>>>>

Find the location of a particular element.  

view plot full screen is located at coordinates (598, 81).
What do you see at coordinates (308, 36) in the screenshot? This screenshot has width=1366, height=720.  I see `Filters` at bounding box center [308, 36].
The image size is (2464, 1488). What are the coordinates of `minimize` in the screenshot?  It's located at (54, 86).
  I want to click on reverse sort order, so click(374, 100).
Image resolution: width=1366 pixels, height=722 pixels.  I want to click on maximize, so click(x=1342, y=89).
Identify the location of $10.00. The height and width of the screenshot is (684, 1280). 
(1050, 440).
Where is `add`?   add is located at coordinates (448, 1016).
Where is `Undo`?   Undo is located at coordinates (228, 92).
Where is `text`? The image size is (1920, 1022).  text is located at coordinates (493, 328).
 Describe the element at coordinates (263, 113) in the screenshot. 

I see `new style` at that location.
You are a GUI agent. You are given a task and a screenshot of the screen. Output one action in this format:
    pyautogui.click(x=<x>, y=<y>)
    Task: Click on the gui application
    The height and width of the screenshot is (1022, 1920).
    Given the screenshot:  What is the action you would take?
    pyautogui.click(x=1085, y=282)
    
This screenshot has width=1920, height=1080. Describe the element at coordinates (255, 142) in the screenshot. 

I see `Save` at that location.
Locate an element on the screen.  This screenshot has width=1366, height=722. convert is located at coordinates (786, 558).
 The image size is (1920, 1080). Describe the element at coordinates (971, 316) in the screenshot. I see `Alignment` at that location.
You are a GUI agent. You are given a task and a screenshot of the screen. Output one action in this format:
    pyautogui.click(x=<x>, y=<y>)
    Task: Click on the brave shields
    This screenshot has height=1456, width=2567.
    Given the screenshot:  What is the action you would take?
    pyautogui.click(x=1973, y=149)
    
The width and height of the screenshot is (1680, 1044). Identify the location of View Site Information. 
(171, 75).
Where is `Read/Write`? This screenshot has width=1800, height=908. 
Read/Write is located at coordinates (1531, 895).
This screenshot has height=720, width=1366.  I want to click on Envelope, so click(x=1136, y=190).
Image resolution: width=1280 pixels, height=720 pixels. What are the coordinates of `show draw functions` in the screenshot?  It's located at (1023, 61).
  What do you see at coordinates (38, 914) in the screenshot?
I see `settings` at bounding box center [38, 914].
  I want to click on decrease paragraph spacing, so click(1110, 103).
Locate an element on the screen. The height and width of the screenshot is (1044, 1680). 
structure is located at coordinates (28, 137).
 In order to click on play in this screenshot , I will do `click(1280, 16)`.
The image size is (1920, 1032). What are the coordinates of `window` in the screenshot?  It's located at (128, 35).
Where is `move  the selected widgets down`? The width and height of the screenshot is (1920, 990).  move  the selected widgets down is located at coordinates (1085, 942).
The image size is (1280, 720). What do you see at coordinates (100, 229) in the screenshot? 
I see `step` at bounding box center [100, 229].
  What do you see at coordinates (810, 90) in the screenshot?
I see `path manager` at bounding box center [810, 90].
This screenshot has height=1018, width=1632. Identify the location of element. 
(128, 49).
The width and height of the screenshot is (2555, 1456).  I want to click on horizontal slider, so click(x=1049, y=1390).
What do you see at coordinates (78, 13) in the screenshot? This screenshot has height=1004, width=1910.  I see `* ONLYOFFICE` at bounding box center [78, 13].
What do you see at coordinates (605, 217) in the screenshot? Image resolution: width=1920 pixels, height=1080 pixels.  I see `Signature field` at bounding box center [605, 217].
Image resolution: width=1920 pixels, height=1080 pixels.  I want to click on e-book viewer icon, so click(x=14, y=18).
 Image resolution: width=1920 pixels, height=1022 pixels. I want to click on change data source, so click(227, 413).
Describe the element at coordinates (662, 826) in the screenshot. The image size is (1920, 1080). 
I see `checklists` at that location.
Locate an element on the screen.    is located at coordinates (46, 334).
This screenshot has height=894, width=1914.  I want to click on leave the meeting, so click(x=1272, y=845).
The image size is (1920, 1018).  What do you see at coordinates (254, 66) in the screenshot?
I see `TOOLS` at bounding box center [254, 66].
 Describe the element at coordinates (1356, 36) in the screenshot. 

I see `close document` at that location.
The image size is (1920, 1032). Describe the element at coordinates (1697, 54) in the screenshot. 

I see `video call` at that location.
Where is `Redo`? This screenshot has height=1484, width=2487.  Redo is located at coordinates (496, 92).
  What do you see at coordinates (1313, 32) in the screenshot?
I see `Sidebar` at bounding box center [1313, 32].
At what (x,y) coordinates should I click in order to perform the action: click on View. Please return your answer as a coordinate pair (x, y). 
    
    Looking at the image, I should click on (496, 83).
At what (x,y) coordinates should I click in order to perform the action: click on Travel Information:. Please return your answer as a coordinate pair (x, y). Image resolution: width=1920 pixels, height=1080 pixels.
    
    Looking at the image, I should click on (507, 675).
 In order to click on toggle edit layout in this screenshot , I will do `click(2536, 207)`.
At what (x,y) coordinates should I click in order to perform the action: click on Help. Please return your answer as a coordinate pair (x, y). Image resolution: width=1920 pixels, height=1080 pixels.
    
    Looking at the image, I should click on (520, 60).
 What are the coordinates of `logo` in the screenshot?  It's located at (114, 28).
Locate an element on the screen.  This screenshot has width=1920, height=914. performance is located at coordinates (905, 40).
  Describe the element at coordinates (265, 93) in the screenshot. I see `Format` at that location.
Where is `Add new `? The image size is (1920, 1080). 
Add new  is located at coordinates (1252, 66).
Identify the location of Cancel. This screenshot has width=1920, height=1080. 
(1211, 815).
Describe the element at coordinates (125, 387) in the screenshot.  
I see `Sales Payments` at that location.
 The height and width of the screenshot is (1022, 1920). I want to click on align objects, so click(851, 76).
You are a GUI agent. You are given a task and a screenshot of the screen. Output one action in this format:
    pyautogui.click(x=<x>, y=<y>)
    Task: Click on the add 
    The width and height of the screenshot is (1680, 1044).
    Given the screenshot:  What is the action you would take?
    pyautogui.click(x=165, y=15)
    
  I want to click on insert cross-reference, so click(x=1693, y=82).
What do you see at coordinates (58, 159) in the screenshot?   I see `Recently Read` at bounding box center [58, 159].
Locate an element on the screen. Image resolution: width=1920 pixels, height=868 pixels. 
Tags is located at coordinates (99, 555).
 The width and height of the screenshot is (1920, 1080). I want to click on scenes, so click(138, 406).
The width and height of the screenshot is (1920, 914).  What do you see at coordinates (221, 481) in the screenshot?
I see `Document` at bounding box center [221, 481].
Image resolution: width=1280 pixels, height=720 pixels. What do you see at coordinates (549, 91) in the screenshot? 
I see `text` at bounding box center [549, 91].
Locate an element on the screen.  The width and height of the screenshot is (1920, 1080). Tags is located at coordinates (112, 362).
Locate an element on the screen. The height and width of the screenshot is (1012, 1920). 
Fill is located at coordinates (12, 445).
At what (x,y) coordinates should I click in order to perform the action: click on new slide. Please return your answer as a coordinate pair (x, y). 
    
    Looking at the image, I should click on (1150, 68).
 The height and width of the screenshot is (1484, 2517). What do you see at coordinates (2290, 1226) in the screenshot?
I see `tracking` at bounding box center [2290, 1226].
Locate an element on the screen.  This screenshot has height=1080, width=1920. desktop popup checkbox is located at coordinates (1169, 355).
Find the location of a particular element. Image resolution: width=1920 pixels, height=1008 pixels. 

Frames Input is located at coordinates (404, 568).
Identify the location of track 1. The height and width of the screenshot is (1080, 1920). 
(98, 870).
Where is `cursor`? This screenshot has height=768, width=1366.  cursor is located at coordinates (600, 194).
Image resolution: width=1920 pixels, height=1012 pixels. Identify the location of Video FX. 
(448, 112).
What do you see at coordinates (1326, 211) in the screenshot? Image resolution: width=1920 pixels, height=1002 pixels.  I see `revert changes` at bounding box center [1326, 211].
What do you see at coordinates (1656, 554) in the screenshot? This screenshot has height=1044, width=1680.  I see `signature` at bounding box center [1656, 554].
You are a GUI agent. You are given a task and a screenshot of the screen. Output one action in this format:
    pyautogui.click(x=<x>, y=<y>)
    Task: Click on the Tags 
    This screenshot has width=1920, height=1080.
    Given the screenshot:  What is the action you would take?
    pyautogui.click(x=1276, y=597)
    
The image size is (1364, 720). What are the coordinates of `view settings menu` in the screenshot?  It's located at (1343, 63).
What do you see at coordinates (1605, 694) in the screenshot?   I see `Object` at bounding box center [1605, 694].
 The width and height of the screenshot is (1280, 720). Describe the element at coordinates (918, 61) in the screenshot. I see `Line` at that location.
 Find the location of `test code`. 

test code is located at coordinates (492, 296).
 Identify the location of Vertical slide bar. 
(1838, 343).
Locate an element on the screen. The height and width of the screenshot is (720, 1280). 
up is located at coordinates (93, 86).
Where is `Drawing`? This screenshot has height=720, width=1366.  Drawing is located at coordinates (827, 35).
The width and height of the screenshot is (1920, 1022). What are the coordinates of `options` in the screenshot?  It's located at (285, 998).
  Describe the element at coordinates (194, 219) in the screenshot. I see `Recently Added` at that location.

<<<<

> Directions for this task: Please count the lines in the listing above that contain the string "size", matching case exactly, and reply with that number alone.

> Task solution: 10